Class ReservoirSamplerWithoutReplacement<T>

  • Type Parameters:
    T - The type of the sampler.

    @Internal
    public class ReservoirSamplerWithoutReplacement<T>
    extends DistributedRandomSampler<T>
    A simple in memory implementation of Reservoir Sampling without replacement, and with only one pass through the input iteration whose size is unpredictable. The basic idea behind this sampler implementation is to generate a random number for each input element as its weight, select the top K elements with max weight. As the weights are generated randomly, so are the selected top K elements. The algorithm is implemented using the DistributedRandomSampler interface. In the first phase, we generate random numbers as the weights for each element and select top K elements as the output of each partitions.
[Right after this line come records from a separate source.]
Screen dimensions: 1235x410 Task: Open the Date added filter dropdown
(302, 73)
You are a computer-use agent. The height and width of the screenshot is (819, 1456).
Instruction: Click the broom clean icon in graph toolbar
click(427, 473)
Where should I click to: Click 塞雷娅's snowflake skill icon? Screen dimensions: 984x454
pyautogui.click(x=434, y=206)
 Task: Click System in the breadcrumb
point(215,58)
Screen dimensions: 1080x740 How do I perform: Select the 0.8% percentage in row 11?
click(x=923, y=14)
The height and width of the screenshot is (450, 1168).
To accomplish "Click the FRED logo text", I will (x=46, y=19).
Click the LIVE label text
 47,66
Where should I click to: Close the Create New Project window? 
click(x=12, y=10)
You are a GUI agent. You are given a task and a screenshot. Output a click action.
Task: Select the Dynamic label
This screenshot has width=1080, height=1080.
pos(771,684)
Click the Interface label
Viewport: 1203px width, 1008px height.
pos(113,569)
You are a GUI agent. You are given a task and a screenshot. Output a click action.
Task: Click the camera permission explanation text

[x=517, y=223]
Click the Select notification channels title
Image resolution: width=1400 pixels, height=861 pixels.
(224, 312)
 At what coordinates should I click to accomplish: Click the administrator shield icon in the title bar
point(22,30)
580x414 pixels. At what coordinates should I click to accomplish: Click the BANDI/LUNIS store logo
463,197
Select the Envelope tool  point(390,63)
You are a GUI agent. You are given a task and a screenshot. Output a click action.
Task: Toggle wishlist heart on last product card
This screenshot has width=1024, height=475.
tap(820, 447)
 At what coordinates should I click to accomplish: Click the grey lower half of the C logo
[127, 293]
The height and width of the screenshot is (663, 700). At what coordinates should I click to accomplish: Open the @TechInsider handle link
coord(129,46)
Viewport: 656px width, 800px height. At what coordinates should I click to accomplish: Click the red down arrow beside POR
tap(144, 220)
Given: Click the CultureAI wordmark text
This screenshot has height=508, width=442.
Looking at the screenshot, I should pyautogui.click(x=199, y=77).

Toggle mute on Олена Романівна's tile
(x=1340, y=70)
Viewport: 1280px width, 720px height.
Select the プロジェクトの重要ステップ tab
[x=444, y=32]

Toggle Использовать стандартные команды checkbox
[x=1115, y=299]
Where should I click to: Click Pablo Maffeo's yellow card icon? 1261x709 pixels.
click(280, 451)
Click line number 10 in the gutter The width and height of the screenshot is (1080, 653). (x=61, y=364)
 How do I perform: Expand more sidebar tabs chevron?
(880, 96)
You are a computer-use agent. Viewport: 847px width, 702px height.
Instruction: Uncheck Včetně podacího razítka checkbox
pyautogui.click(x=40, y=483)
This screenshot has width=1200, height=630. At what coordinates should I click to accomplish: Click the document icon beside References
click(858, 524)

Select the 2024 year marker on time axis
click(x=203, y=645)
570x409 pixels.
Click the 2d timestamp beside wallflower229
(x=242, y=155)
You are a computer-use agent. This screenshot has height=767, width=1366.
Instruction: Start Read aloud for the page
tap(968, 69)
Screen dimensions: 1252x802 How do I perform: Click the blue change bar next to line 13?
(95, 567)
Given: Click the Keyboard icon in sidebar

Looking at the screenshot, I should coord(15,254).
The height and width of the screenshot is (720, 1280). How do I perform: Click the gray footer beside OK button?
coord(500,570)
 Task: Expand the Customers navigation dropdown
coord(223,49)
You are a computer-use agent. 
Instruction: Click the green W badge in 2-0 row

In the second phase, we select top K elements from all the outputs of the first phase.

    This implementation refers to the algorithm described in "Optimal Random Sampling from Distributed Streams Revisited".

    • Constructor Detail

      • ReservoirSamplerWithoutReplacement

        public ReservoirSamplerWithoutReplacement​(int numSamples,
                                                  Random random)
        Create a new sampler with reservoir size and a supplied random number generator.
        Parameters:
        numSamples - Maximum number of samples to retain in reservoir, must be non-negative.
        random - Instance of random number generator for sampling.
      • ReservoirSamplerWithoutReplacement

        public ReservoirSamplerWithoutReplacement​(int numSamples)
        Create a new sampler with reservoir size and a default random number generator.
        Parameters:
        numSamples - Maximum number of samples to retain in reservoir, must be non-negative.
      • ReservoirSamplerWithoutReplacement

        public ReservoirSamplerWithoutReplacement​(int numSamples,
                                                  long seed)
        Create a new sampler with reservoir size and the seed for random number generator.
        Parameters:
        numSamples - Maximum number of samples to retain in reservoir, must be non-negative.
        seed - Random number generator seed.